● How to complete this task:
Read through the entries below and copy each line where "banner" turns up.
= Beginning of Section =
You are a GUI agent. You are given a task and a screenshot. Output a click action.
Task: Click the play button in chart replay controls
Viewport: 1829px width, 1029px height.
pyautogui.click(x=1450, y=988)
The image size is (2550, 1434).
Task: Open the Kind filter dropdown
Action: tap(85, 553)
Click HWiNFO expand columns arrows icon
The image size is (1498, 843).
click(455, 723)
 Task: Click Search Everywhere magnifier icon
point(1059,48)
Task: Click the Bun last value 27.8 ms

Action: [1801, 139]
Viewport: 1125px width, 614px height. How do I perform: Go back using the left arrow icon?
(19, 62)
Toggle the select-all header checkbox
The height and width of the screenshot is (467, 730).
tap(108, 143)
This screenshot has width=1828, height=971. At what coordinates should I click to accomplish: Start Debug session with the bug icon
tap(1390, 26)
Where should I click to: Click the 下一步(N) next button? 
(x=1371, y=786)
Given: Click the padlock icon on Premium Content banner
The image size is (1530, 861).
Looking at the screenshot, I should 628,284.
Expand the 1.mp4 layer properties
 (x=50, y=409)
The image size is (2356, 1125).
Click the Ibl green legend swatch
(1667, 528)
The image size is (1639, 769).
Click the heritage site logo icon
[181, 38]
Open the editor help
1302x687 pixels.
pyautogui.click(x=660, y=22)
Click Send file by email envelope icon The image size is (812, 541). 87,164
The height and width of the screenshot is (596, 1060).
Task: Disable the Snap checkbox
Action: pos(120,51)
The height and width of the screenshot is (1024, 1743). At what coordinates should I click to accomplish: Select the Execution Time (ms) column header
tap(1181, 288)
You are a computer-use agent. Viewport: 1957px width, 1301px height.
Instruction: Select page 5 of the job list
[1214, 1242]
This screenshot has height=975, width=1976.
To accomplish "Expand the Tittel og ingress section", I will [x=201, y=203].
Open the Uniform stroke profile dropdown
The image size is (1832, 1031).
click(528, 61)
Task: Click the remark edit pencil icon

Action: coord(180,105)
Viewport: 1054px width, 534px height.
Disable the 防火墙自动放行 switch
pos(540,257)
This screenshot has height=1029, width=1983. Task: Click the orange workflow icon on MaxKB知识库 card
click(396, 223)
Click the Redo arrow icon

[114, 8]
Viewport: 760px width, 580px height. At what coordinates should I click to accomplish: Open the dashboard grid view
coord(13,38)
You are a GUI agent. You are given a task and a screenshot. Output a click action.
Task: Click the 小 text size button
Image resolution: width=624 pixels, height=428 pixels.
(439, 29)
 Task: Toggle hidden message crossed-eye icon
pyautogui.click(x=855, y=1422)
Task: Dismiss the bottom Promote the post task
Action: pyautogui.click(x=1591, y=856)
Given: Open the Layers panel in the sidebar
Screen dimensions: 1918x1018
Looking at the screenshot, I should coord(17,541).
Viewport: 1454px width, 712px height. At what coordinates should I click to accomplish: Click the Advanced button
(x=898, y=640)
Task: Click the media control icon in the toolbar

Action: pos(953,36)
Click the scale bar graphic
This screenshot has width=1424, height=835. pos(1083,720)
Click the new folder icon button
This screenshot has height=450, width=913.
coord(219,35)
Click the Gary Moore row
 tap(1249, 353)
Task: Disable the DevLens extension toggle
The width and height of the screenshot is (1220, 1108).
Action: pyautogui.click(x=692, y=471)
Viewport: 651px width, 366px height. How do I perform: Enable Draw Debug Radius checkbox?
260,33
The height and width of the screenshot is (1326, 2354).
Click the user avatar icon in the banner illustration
= End of Section =
● Exercise output:
Given: Click the padlock icon on Premium Content banner
Click the user avatar icon in the banner illustration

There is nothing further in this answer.